Published August 28, 2017

The Environmental Health Study for Western New York is a 10-year study that investigates how emissions from the Tonawanda Coke plant and other sources may have affected — and may continue to affect — the health of surrounding communities.

The results will provide the residents of the City of Tonawanda, the Town of Tonawanda and Grand Island with important new knowledge about their collective health. Such information can inform decision-making within these communities, helping residents and local leaders decide how to focus public health policies, as well as community-driven initiatives aimed at improving community health through education, awareness and clinical care. In the future, insights from the study could help to prevent disease in these and other communities.

Leading the study are researchers from the University at Buffalo School of Public Health and Health Professions and Jacobs School of Medicine and Biomedical Sciences. A community advisory committee consisting of residents and community leaders will help inform the project, and a scientific advisory committee consisting of national and international experts with experience in environmental and occupational health will provide guidance on scientific matters, including the study methodologies to be used.

FAQ

What is the purpose of the study?

The goal is to learn more about how pollutants emitted by the Tonawanda Coke plant have affected the health of surrounding communities, including residents of the City of Tonawanda, the Town of Tonawanda and Grand Island, along with people who worked at or near the plant.

The research team will use scientifically established approaches to understand the types of health problems community members are experiencing, and how these conditions may be linked to exposure to chemicals found in coke oven emissions, such as benzene and polycyclic aromatic hydrocarbons. The research will also explore how lifestyle factors like diet and exercise may help to lower the risk of environmentally associated disease.

The study will not only analyze the historical impact of exposure to emissions on health outcomes, but will also document new cases of diseases that arise over the 10-year study period. This work will provide insight on how exposure to emissions may be continuing to impact people’s lives today, even after the plant emissions have been markedly reduced.

To capture a more complete picture of how various environmental exposures have affected the health of the communities studied, the research will seek to understand the communities’ past exposure to these chemicals through not only coke oven emissions but also through other sources, such as traffic emissions.

How will the study benefit the community?

The research aims to empower the local communities by helping residents of the City of Tonawanda, the Town of Tonawanda and Grand Island gain important new knowledge about their collective health.

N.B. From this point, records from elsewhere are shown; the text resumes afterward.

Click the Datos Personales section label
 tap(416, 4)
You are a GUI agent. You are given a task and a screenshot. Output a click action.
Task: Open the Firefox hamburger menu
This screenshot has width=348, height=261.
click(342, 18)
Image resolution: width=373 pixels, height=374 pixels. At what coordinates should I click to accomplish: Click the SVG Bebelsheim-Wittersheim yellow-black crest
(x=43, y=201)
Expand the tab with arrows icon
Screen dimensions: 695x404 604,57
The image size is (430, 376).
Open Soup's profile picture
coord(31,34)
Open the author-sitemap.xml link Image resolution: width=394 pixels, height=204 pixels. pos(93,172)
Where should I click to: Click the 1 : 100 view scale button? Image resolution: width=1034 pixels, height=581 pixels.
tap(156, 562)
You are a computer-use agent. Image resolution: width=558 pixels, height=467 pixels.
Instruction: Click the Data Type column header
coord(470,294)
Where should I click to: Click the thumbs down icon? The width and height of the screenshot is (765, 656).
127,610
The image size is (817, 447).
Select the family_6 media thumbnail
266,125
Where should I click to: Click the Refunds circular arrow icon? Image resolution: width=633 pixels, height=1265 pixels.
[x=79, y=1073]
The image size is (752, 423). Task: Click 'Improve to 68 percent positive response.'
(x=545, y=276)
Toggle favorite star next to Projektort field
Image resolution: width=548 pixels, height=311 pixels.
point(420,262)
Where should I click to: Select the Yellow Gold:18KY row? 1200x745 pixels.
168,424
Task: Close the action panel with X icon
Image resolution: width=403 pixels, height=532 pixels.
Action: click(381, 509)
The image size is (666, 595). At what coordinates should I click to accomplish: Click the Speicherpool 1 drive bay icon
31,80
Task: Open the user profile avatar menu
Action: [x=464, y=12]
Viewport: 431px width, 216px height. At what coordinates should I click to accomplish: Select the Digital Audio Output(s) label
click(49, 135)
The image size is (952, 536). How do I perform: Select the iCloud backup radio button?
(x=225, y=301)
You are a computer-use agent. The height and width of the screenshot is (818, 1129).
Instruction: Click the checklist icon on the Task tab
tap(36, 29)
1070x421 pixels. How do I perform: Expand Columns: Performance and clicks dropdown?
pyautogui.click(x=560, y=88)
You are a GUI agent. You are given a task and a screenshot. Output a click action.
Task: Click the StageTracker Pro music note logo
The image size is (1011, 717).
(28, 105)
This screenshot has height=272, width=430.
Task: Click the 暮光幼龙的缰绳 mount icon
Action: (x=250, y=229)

The study will give residents an increased understanding of how prevalent various diseases are in their communities, and how these diseases may be linked to pollutants found in coke oven emissions. The research will also shed light on how lifestyle factors like diet and exercise affect a person’s risk of developing disease following exposure to pollutants.

Such information can inform decision-making, helping residents and community leaders decide how to focus public health policies, as well as community-driven initiatives aimed at improving community health through education, awareness and clinical care. In the future, insights from the study could help to prevent disease in these and other communities.

Who is conducting the study?

A team from the UB School of Public Health and Health Professions and Jacobs School of Medicine and Biomedical Sciences is leading the study, with input from two advisory committees.

A community advisory committee consisting of residents and community leaders will provide input to help guide the project, and a scientific advisory committee consisting of national and international experts with experience in environmental and occupational health will provide guidance on scientific matters.

The UB Institutional Review Board will review all study protocols — crucial oversight that is intended to protect the rights and wellness of study participants. 

How will the research team ensure that local communities have a voice in the project?

The research team has met with community members and leaders on multiple occasions to discuss the study and solicit feedback about the project. Researchers are establishing a community advisory committee that will consist of residents and community leaders who will provide input to help guide the project, providing insight on the design of the study and playing a key role in deciding how research findings can best be shared with and communicated to local communities.

How will the research team ensure that the study is scientifically sound?

The research team is establishing a scientific advisory board consisting of national and international experts, including epidemiologists and toxicologists who have experience in environmental and occupational health. This outside group of experts will provide guidance on scientific matters, offering feedback on the study’s design and analysis.

How will the study be conducted?

The study will follow thousands of residents from the City of Tonawanda, Town of Tonawanda and Grand Island over 10 years to assess the impact of exposure to emissions on their health. The goal is to enroll up to 38,000 people.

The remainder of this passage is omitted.